* [Texte à lire]
┌──

Après son exposition inaugurale, en septembre dernier, à sa seconde adresse, avenue Matignon, « Perrotin second marché » explore les relations entre l’art contemporain et le design avec des pièces de designers historiques, mises en regard d’œuvres des avant-gardes et du Pop art.
Sur les trois étages de l’immeuble, dans une scénographie très élégante, aux points de vue démultipliés, de Cécile Degos, réputée pour ses mises en scène en musée, « Perrotin Second marché » crée des « affinités électives » entre des « Totems » d’Ettore Sottsass, des sculptures animalières de François-Xavier Lalanne, deux meubles de Jean Royère et des toiles, gouaches, dessins de Matisse, Dali, Magritte, Giacometti, le Douanier Rousseau mais aussi d’Andy Warhol, Alain Jacquet, ainsi qu’un mobile de Calder. Au rez-de-chaussée, celles de Sottsass et des artistes Pop évoquent leur amour commun du quotidien et des coloris éclatants.
Dans une niche aux tons acidulés, les formes épurées et arrondies du totem « 5A » dialoguent paradoxalement avec « Usuyuki », toile de Jaspers John aux lignes géométriques, tandis que la pièce en verre et laiton « Maia Bowl » du chef de file du groupe Memphis et l’« étude pour nature morte avec jarre bleue et cigarette » de Tom Wesselmann nourrissent un même amour du bleu et des objets du quotidien. Ainsi l’expliquait Sottsass : « Ce qui m’a passionné, c’est que les artistes [Pop] prenaient pour thèmes les sujets du quotidien, la vie de tous les jours. La banalité était leur univers. À la place des madones, des christs, ils s’intéressaient à une coupe de fruits, à une boîte de soupe, à une voiture. Leur écriture était le langage de la rue. »

└──

* [Travail demandé]
a. Recopiez, dans le texte sur l'exposition Perrotin, le passage allant de « Après son exposition » jusqu'à « du Pop art. ».
b. D'après le texte sur l'exposition Perrotin, qui a conçu la scénographie ?
c. Reprenez le texte sur l'exposition Perrotin là où il s'interrompt et poursuivez-le.

* [Extrait de données]
┌──

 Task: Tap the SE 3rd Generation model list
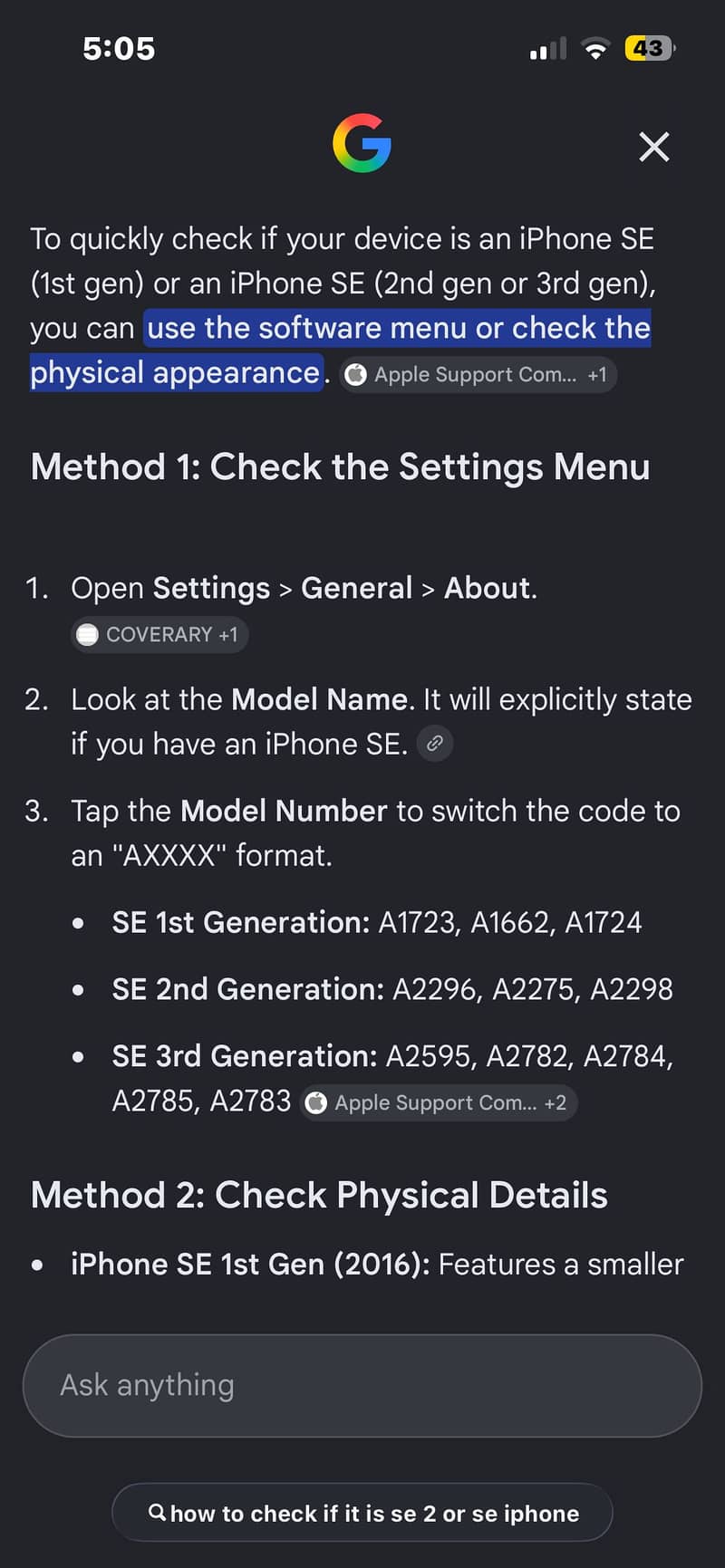click(393, 1078)
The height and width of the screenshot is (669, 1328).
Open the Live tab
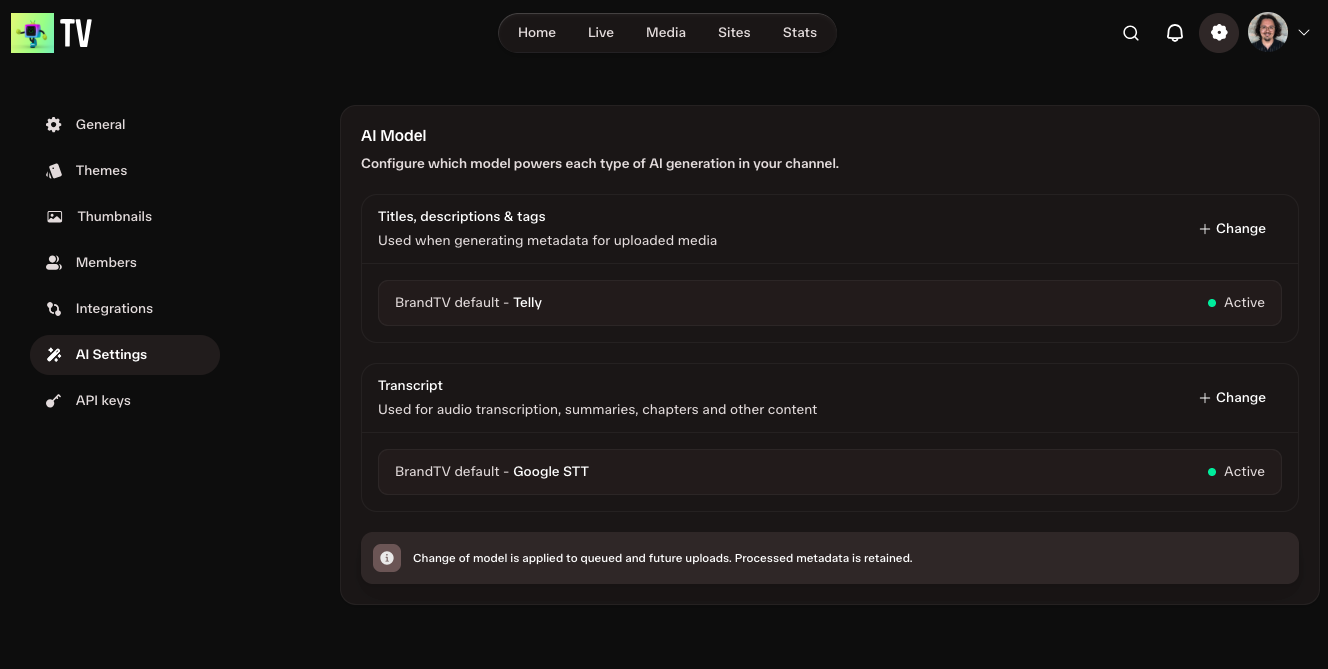coord(601,33)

└──

* [Réponses attendues]
a.
Après son exposition inaugurale, en septembre dernier, à sa seconde adresse, avenue Matignon, « Perrotin second marché » explore les relations entre l’art contemporain et le design avec des pièces de designers historiques, mises en regard d’œuvres des avant-gardes et du Pop art.

b. Cécile Degos.

c.
Les animaux, la nature et les hommes
Le second étage qui ressemble à une basse-cour très chic, parle d’amitié, d’inimitié et d’animaux. Là deux oies, un brochet, un « mouton transhumant » et un pacifique bélier en bronze conversent en silence, surveillés de près, sur les murs, par l’image en atelier du surréaliste Dali, très ami dans la vie avec le couple Lalanne, mais aussi par la délicate colombe semblant s’échapper d’un dessin de Magritte. Contre point à cette basse-cour idéale d’un autre monde, les gouaches et crayon aux lignes âpres et écorchées d’Alberto Giacometti, figure majeure de la sculpture, que n’appréciaient pas du tout les Lalanne, s’opposent à la rondeur de leur carpe en résine et feuille d’or.
Enfin, au troisième, dans une ambiance paisible où le naturalisme raffiné du « Cosy corner » de Royère en marqueterie de paille renvoie à la forêt luxuriante du « Nu au bain » du Douanier Rousseau, l’on apprend que le grand décorateur français réalisait également ses meubles en fonction de leurs ombres portées sur le sol ou les murs, comme Alexander Calder le faisait avec ses mobiles. Art & design, une affaire d’influences mutuelles ? A travers des pièces aux signatures prestigieuses, en « consignement », c’est-à-dire prêtées à la galerie, mais aussi achetées par Emmanuel Perrotin et ses associés Tom-David Bastok et Dylan Lessel, l’exposition « Tout n’est qu’influence » interroge la frontière ténue entre ces deux disciplines, par leurs regards communs sur les sujets, matières, couleurs et effets de lumière. Et remet quelque peu en question leur sacrosainte hiérarchie.
« Tout n’est qu’influence », exposition chez Perrotin Second Marché jusqu’au 19 mars 2022 (www.perrotin.com) au 8, avenue Matignon, Paris 8e.
L’histoire de l’art retient d’Ettore Sottsass son anticonformisme et sa contribution majeur au mouvement Memphis. Artiste designer protéiforme, il était aussi poète, voire gourou. Depuis le 13 octobre le Centre Pompidou dévoile une autre facette de cet humaniste génial à travers « Ettore Sottsass, l’objet magique ».
Si l’exposition retrace les quarante premières années de la carrière d’Ettore Sottsass, elle a surtout vocation à présenter son œuvre sous un nouveau jour. De Memphis on ne retiendra ainsi que la dernière salle, comme une ode aux possibilités novatrices et déconcertantes offertes par la collaboration avec Abet Laminati.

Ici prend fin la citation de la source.